October 28th, 2021

Announcing the H2O AI Feature Store

RSS icon RSS Category: H2O AI Cloud, Product Updates

We’re really excited to announce the H2O AI Feature Store – The only intelligent feature store in the market. We’ve been working on this for many months with our co-development partner: AT&T. This enabled us to build a first-of-its-kind platform that is designed to be enterprise-grade from day 1. It is built with best-of-breed technology that integrates seamlessly with all the common enterprise machine learning pipelines. The Feature Store will be available as part of the H2O AI Hybrid Cloud for customers to use.

What is a Feature

Before we get to the feature store, let’s look at a quick review of what a feature is. For most machine learning and AI applications, raw data is typically not used directly but transformed into ‘features’ that are optimized for capturing the most signal from the data. The features can often be simple transformations (like logarithmic or exponential) or aggregations (sum of sales over a time period) or interactions with other features (debt to income ratio).

Key Challenges

As we deployed our AI platform at many large enterprises and put models in production, we started hearing about issues around redundant, time-consuming work in recreating features in production and lack of collaboration across data science teams. In some of the large companies, getting the right set of features put together is probably the most significant part of the project.
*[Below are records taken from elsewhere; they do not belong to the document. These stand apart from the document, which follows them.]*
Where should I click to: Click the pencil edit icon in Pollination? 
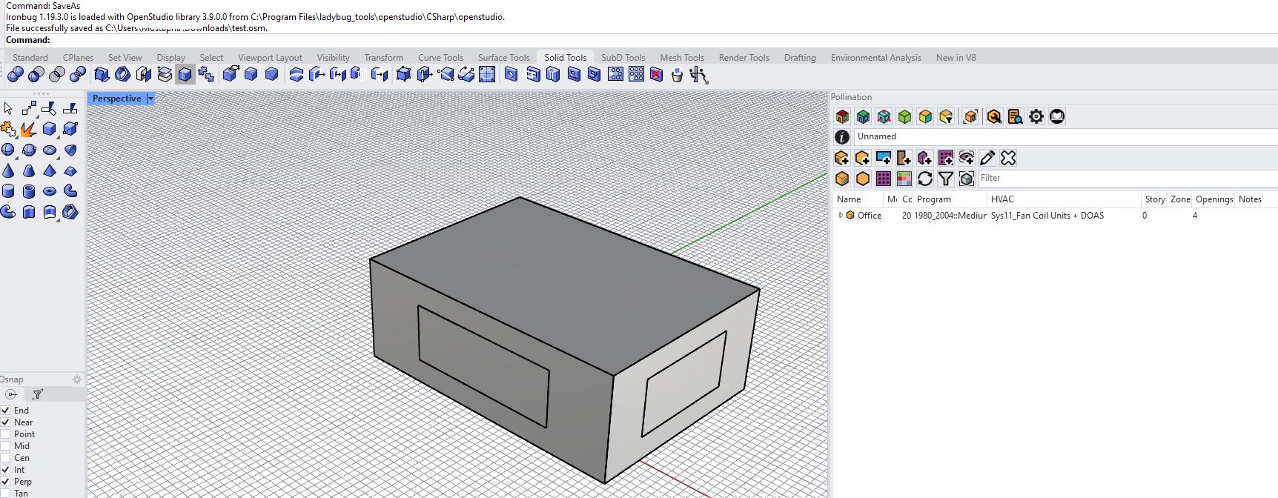point(987,158)
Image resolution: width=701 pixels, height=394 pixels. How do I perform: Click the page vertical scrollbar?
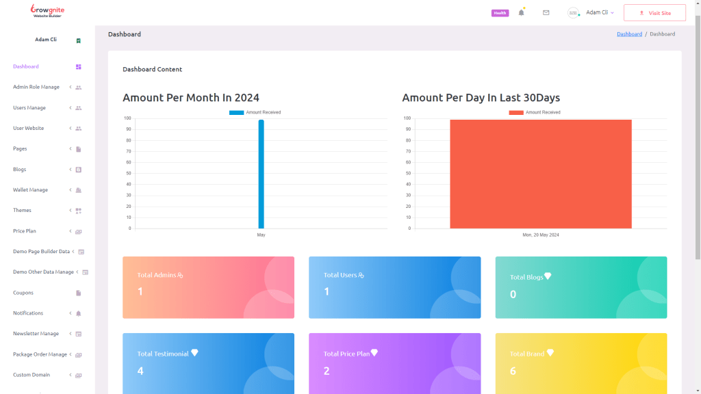pos(698,137)
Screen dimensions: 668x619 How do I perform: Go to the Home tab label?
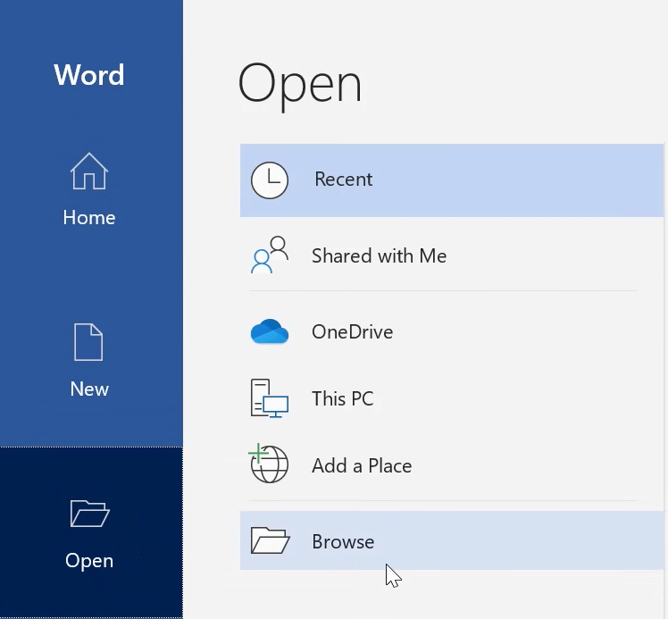tap(88, 218)
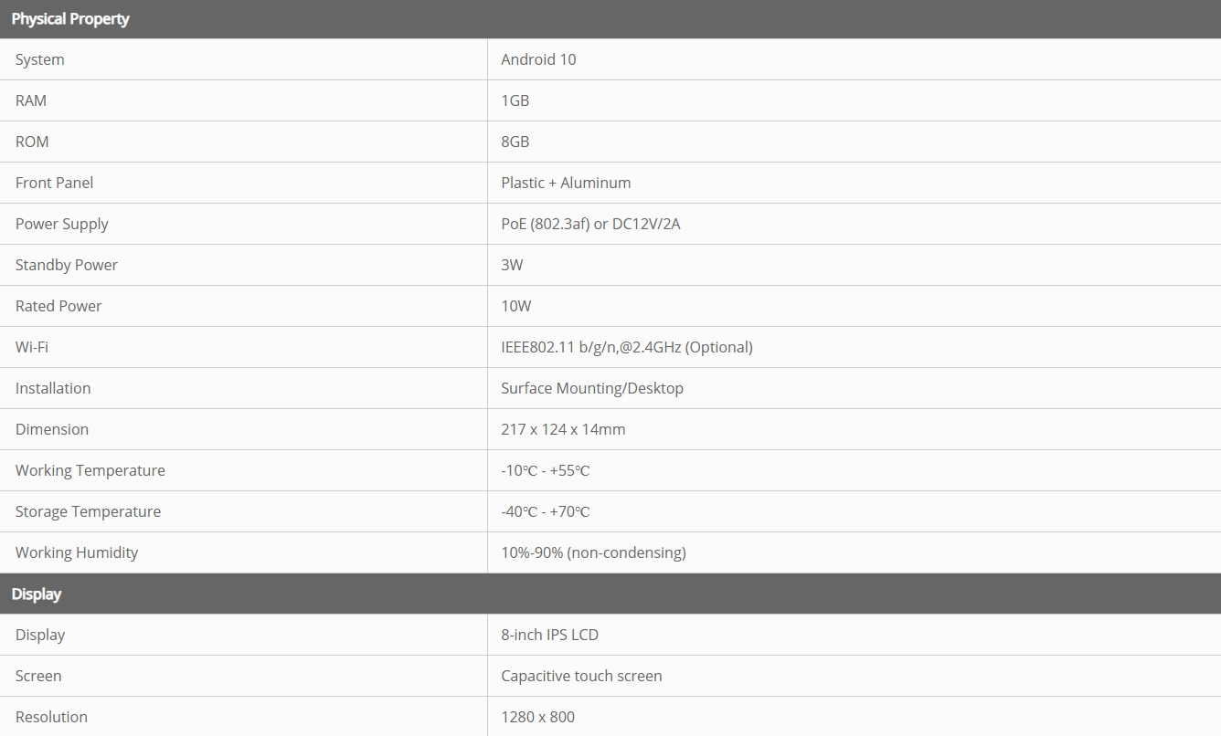Select the RAM row label
This screenshot has height=736, width=1221.
coord(31,100)
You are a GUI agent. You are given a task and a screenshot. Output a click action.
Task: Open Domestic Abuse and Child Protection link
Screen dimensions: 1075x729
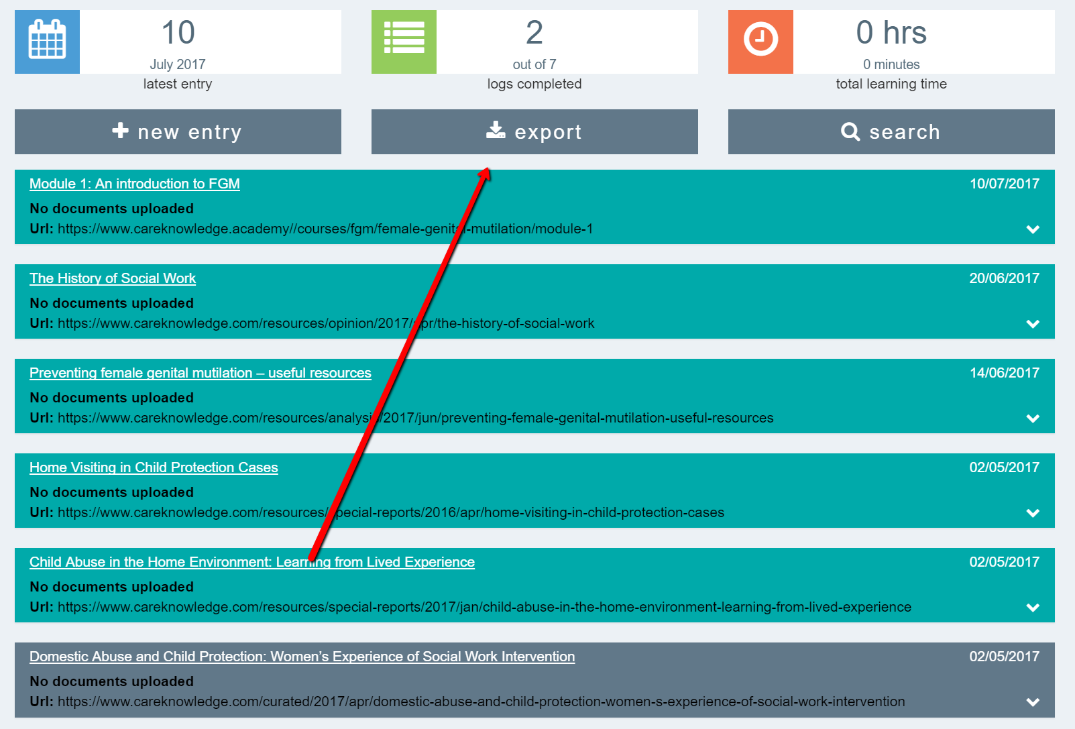click(302, 657)
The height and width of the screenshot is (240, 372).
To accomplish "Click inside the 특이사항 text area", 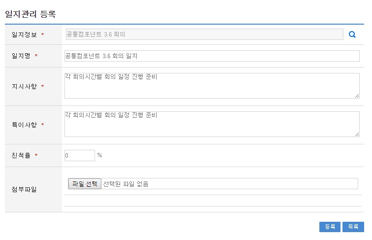I will [x=212, y=124].
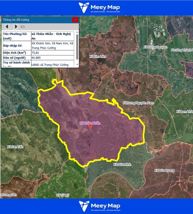Click the previous record arrow in info panel
The image size is (193, 214).
coord(7,27)
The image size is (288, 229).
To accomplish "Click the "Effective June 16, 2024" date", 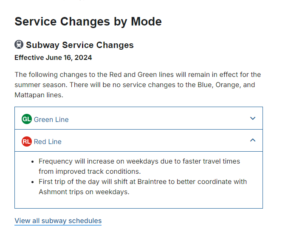I will pyautogui.click(x=53, y=57).
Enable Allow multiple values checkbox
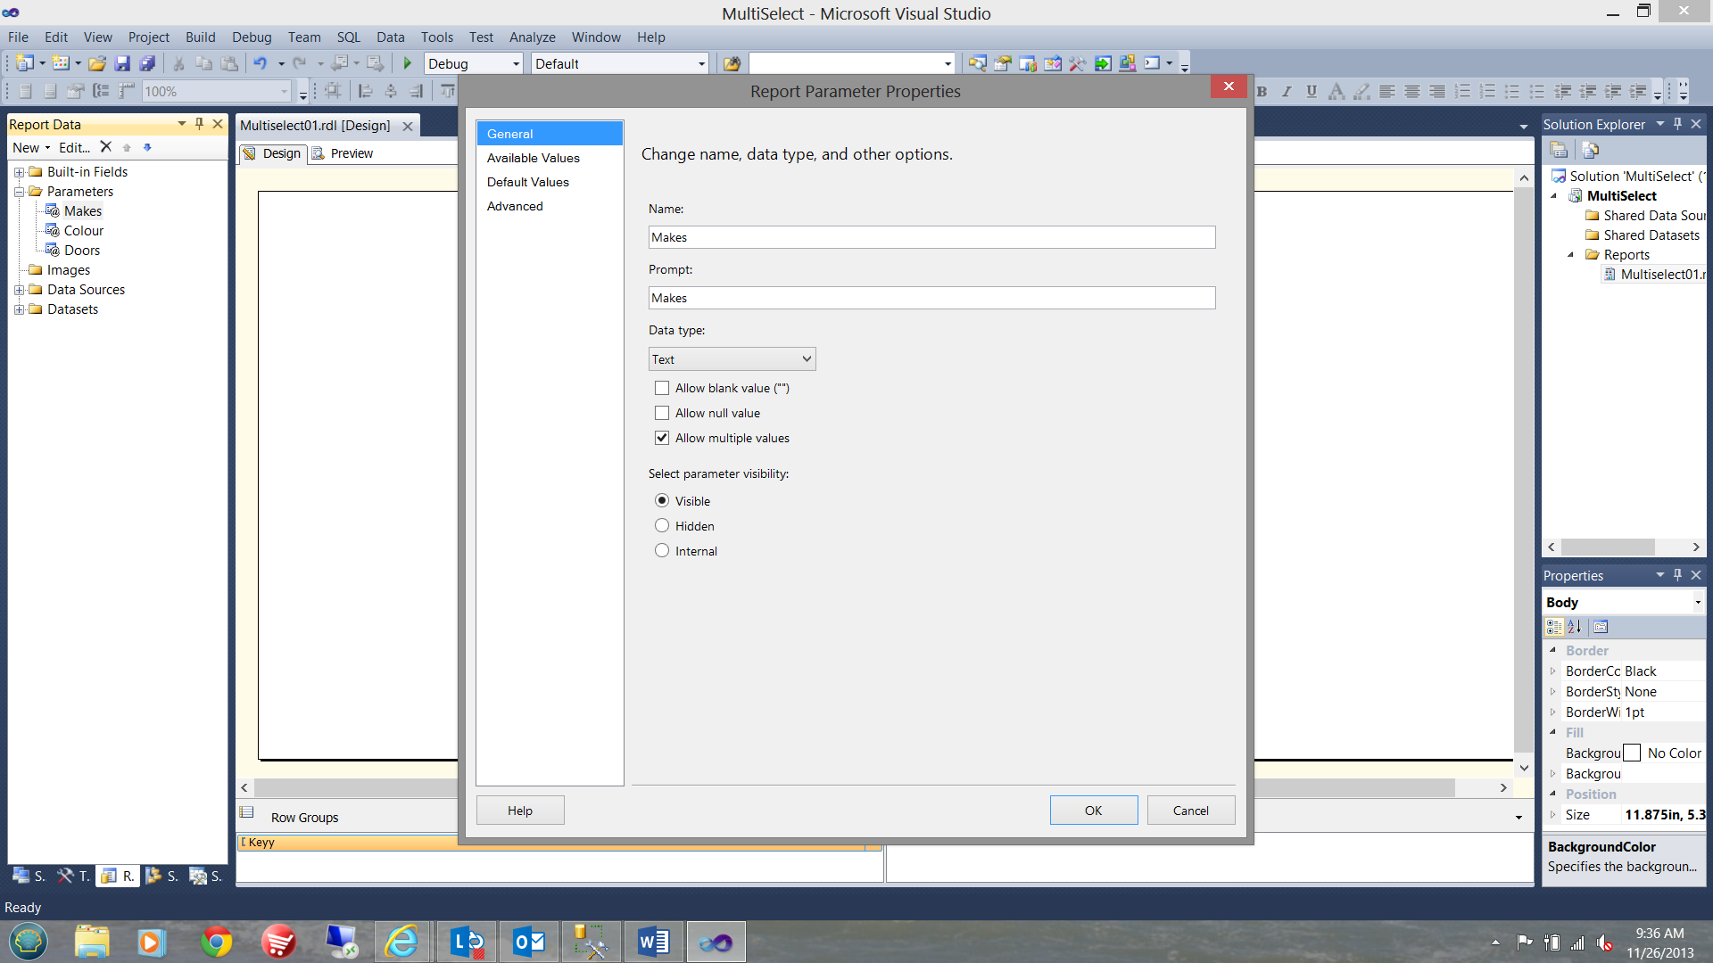The image size is (1713, 963). (661, 438)
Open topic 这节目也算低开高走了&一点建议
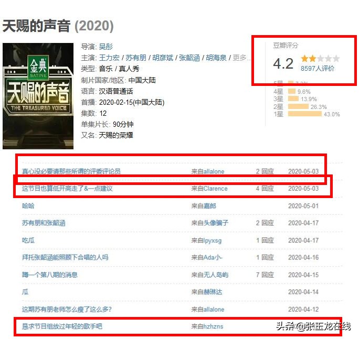This screenshot has width=359, height=339. (67, 189)
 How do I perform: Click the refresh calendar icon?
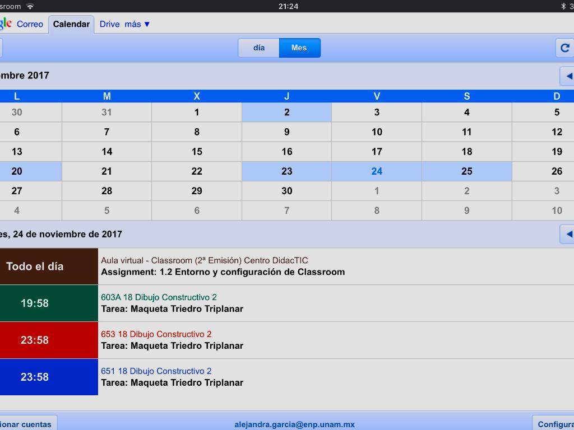coord(564,48)
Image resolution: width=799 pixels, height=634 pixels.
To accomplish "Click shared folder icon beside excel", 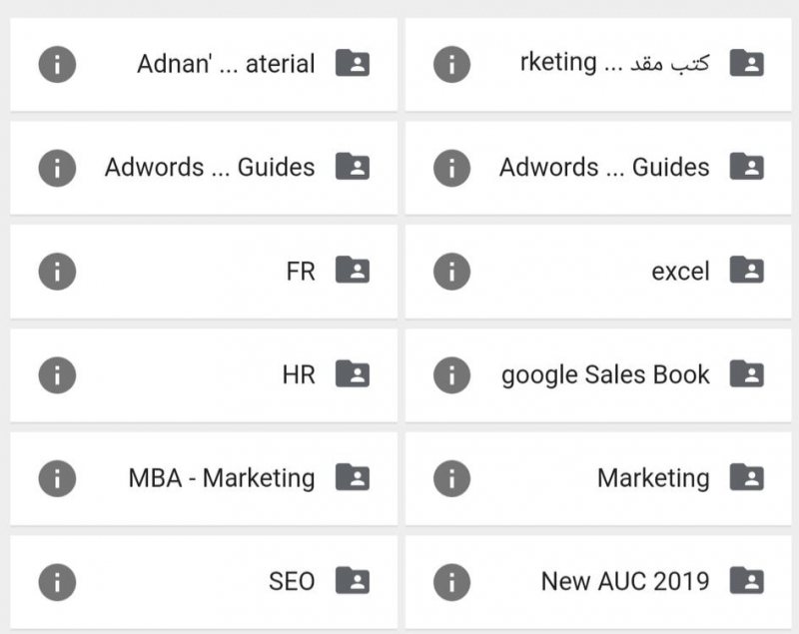I will (x=747, y=270).
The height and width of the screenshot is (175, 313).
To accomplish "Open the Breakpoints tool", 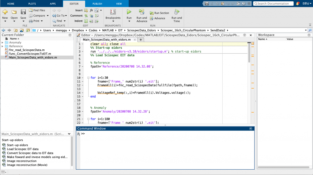I will coord(113,12).
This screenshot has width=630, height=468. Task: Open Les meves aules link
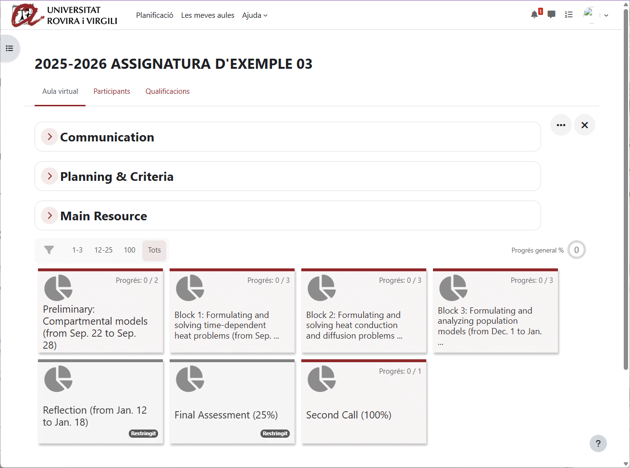(x=208, y=15)
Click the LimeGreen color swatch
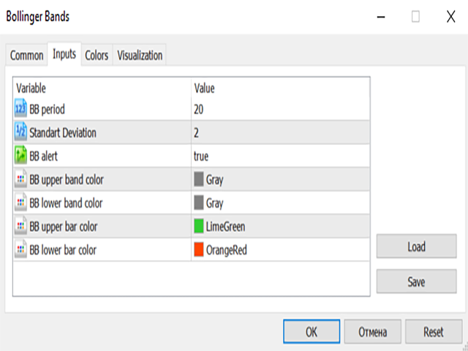This screenshot has width=468, height=351. [199, 226]
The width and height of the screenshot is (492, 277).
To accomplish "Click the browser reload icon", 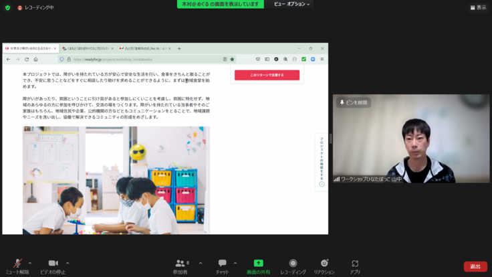I will tap(27, 59).
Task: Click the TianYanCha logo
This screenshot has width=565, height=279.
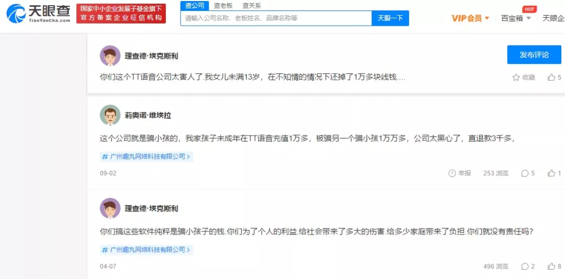Action: pyautogui.click(x=38, y=14)
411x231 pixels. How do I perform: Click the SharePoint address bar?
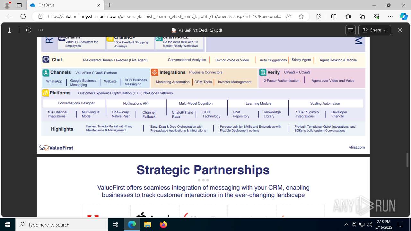click(164, 16)
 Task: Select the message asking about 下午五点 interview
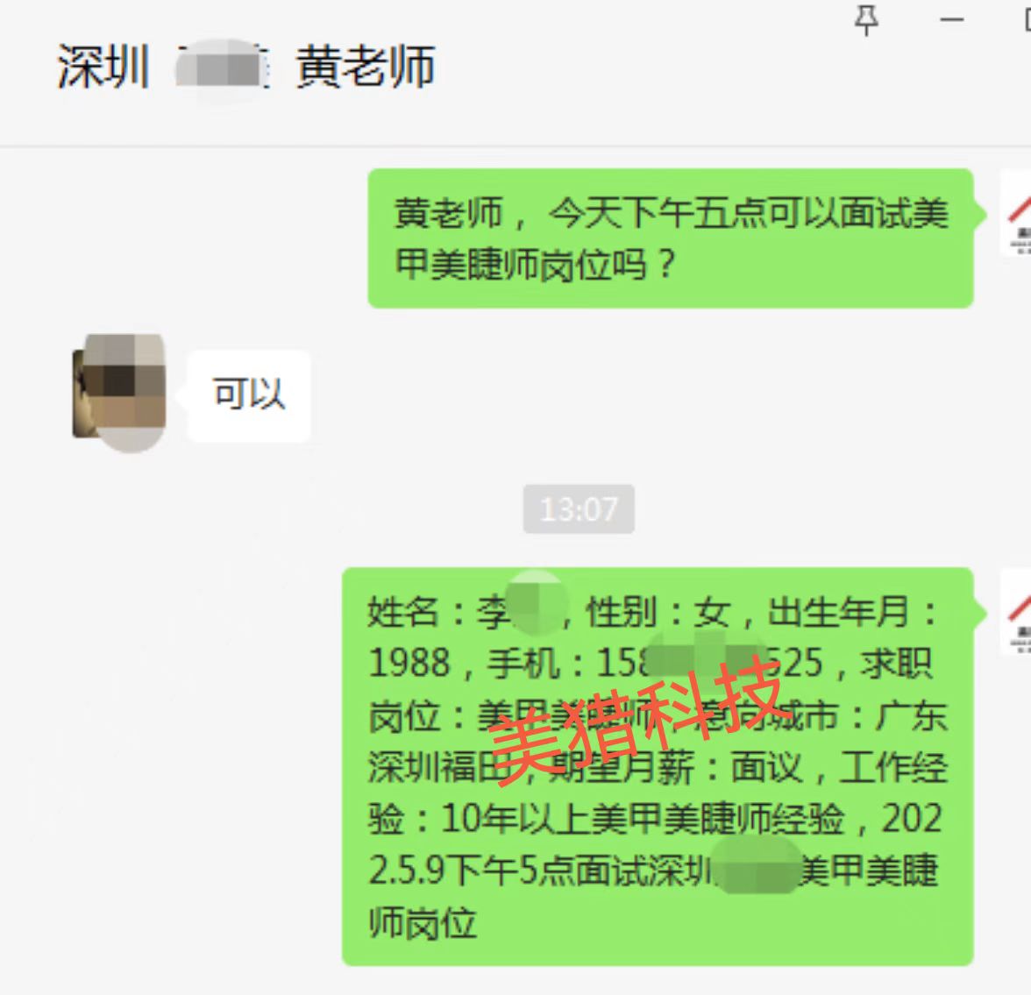pos(670,238)
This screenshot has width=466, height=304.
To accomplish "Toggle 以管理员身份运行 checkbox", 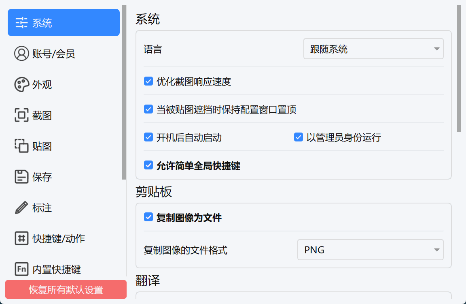I will (299, 137).
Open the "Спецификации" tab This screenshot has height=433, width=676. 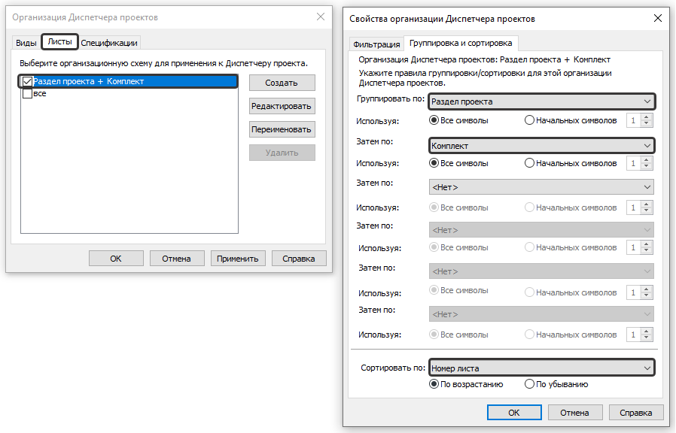(109, 43)
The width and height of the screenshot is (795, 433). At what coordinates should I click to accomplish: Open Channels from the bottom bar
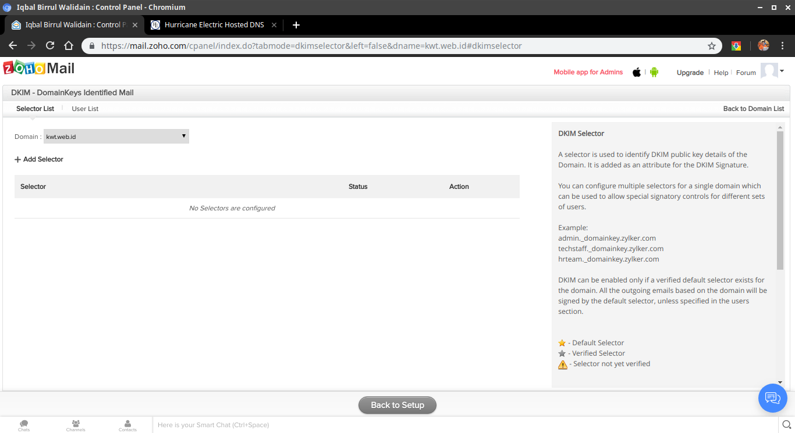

One large financial service customer told us that it took them nearly half a year to put together data for a new model. A lot of the challenges were around resolving data access, permissions, approvals for certain features, and model review from governance teams. What they found is that often, the same set of features were being used by models – so if they could reuse features from existing models then they could bypass the whole upfront process. H2O AI Feature Store is a repository to store, update, retrieve, and share machine learning (ML) features.

Many data scientists and domain experts often spend large amounts of time exploring and transforming raw data to create predictive features. Unfortunately, these highly valuable and often costly features are typically only available to the data scientists that created them. H2O AI Feature Store makes it easy for organizations to organize, govern, share and operationalize these valuable features. And as important is the fact that these features are made available for both batch and real-time requirements without having to engineer them again.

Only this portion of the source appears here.